Pero aquello no fue una sensación alucinógena. Fue algo completamente básico. Fue celestial, sí. Fue el amor más profundo que he experimentado en mi vida, muy superior al que pudiera haber imaginado, pero no era eufórico. Tampoco era emocionante. Había eliminado el ego y la pasión, así que no podía sentir euforia ni emoción. Aquello era simplemente algo evidente. Fue como estar contemplando una ilusión óptica, forzando la mirada para ver si se descubre el truco, hasta que de pronto cambia la perspectiva y resulta —¡si estaba clarísimo!— que los dos jarrones eran dos rostros. Una vez que se ha desentrañado una ilusión óptica, jamás la volvemos a ver como al principio.
—Así que éste es Dios —pensé—. Pues «encantada de conocerte».
Donde yo estaba no puede describirse como un lugar terrenal. No era oscuro, ni claro; no era grande, ni pequeño. No era un sitio ni yo estaba técnicamente de pie en él ni yo era técnicamente «yo». Aún tenía ideas, pero eran discretas, silenciosas y contemplativas. No sólo sentía una indudable compasión y fusión con todo y con todos, sino que me parecía imposible y verdaderamente extraño que alguien pudiera sentir algo distinto. También me parecían ingenuas y distantes mis antiguas ideas sobre quién y cómo era yo. Soy una mujer, soy estadounidense, soy locuaz, soy escritora. Todo ello me parecía tan gracioso como obsoleto. ¿Por qué te vas a meter en una diminuta caja de identidad pudiendo experimentar tu infinitud?

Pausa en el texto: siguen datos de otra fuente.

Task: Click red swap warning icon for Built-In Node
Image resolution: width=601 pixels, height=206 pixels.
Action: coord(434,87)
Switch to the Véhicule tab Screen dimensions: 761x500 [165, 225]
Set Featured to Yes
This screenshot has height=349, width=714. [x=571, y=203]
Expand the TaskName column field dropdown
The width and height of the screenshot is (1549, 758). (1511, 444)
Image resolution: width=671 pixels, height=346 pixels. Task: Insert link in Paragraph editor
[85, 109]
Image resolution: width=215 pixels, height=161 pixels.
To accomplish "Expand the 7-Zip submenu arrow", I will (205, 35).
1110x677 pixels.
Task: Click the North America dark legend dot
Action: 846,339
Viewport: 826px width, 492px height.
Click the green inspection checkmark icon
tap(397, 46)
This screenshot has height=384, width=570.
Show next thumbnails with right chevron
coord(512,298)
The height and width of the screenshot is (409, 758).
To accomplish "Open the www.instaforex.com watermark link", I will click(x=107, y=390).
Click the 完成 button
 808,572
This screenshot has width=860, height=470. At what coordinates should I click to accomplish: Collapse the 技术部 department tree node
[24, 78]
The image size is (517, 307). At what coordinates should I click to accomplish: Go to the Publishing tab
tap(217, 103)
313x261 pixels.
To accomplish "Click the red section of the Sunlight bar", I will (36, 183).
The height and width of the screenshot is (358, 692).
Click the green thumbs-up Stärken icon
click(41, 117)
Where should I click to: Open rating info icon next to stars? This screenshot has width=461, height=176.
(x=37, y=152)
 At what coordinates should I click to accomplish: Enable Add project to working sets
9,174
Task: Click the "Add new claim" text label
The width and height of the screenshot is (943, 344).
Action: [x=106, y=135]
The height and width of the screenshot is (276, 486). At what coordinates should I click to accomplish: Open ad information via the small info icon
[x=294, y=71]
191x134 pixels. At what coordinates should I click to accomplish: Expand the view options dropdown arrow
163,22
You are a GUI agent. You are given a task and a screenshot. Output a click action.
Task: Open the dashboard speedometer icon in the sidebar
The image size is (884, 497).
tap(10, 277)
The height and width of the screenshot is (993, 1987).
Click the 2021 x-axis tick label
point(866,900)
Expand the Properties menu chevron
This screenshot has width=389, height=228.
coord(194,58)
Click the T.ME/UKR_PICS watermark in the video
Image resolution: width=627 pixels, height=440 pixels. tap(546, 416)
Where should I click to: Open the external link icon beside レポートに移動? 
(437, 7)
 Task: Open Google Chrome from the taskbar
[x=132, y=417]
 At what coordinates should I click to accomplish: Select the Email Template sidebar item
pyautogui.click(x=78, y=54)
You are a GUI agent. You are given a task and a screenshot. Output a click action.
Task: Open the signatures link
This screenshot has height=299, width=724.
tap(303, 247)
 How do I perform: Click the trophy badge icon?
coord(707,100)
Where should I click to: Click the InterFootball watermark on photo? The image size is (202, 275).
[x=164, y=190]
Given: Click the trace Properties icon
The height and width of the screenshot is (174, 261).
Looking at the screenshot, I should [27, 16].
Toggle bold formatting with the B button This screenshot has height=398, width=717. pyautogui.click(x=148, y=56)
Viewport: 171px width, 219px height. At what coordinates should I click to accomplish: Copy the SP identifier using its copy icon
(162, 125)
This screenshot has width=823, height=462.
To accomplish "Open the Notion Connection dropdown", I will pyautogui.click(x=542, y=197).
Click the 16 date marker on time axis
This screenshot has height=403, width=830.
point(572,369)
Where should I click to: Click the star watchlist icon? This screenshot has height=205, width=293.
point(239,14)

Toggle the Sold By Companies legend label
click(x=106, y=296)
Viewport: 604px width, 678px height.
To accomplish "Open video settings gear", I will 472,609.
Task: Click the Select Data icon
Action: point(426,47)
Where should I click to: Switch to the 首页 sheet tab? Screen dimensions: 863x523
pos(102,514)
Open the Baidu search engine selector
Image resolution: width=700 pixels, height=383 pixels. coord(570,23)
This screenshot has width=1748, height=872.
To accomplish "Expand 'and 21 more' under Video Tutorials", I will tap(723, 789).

Me preguntaba: «¿Por qué me habré pasado la vida buscando la felicidad cuando tenía la dicha tan cerca?».
No sé cuánto tiempo estuve sumida en ese magnífico éter unificador antes de pensar repentinamente: «¡Quiero quedarme así para siempre!». Y fue justo entonces cuando empecé a salir de ello. Bastaron esas dos palabritas —¡yo quiero!— para volver lentamente hacia la Tierra. Entonces mi mente empezó a protestar en serio —¡No! ¡Yo no quiero irme de aquí!— mientras seguía mi camino de vuelta.
¡Quiero!
¡No quiero!
¡Quiero!
¡No quiero!
Cada vez que repetía desesperadamente esas palabras notaba cómo iba traspasando las sucesivas capas de mi ilusión, como un héroe de una comedia de acción atravesando una docena de toldos al caer de un edificio. Aquella nostalgia inútil me estaba haciendo regresar a mis pequeños confines, a mis limitaciones de criatura mortal, a mi limitado mundo de viñeta de cómic. Vi regresar mi ego como se ve una foto Polaroid ir tomando nitidez segundo tras segundo —el rostro, las arrugas en torno a la boca, las cejas— hasta quedar completa la foto, hasta que me veo como he sido toda la vida. Me estremezco del miedo y la pena que me da haberme quedado sin una experiencia tan divina como ésta. Pero paralelamente al pánico también descubro un testigo de todo lo sucedido, una versión más sabia y madura de mí, que sacude la cabeza y sonríe, consciente de una cosa: si este estado de felicidad me parecía transitorio, estaba claro que no lo había entendido. Por tanto, aún no estaba preparada para habitarlo de forma completa. Iba a tener que practicar más. En el momento en que descubro eso es cuando Dios me deja ir, me deja colarme entre sus dedos con este último mensaje piadoso y telepático:
Puedes regresar cuando hayas comprendido por completo que siempre estás aquí.